*Set task*
Rewrite the entries as a two-column CSV with the columns instruction and answer, beginning at the line that contains "Where should I" and continuing through the end of the entries. Give one row per entry, with each value in a single quoted field, line breaks replaced by spaces, and the pictures left out.

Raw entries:

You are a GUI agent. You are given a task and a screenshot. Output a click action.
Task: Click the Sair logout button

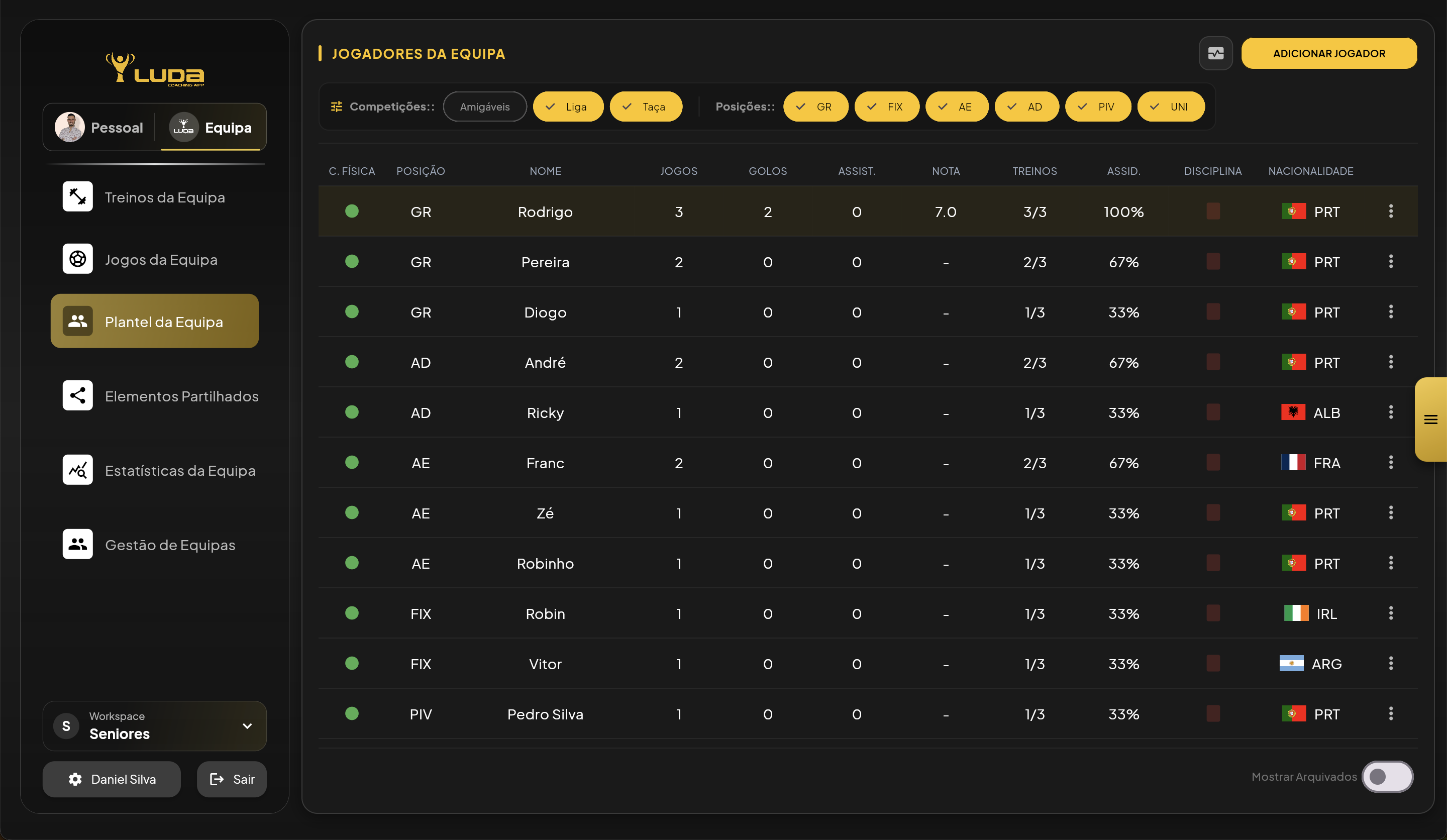(x=232, y=779)

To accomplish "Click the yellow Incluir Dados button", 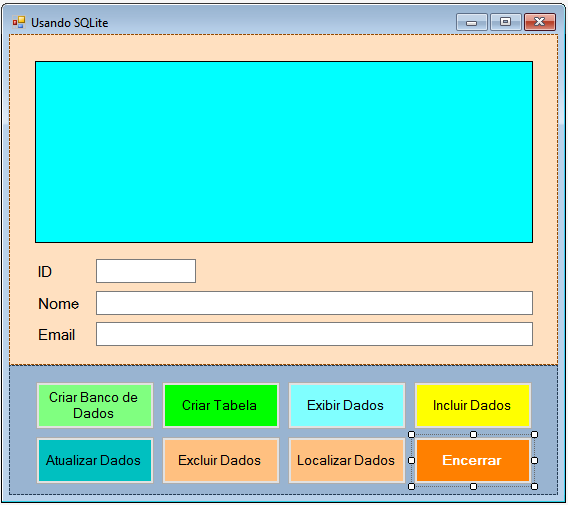I will pos(473,405).
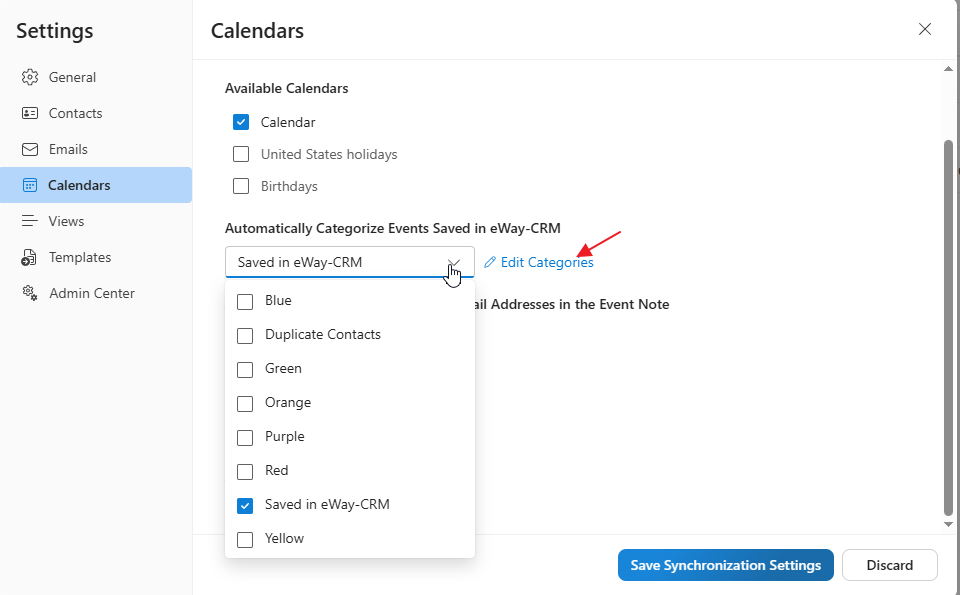960x595 pixels.
Task: Enable United States holidays calendar
Action: click(241, 154)
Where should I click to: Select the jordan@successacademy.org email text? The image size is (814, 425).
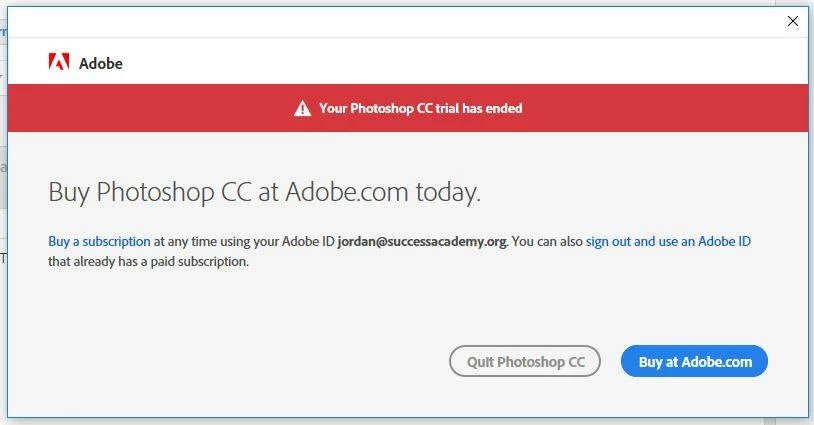422,242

*Expected answer*
instruction,answer
"Where should I click to: Select the jordan@successacademy.org email text? The image size is (814, 425).","422,242"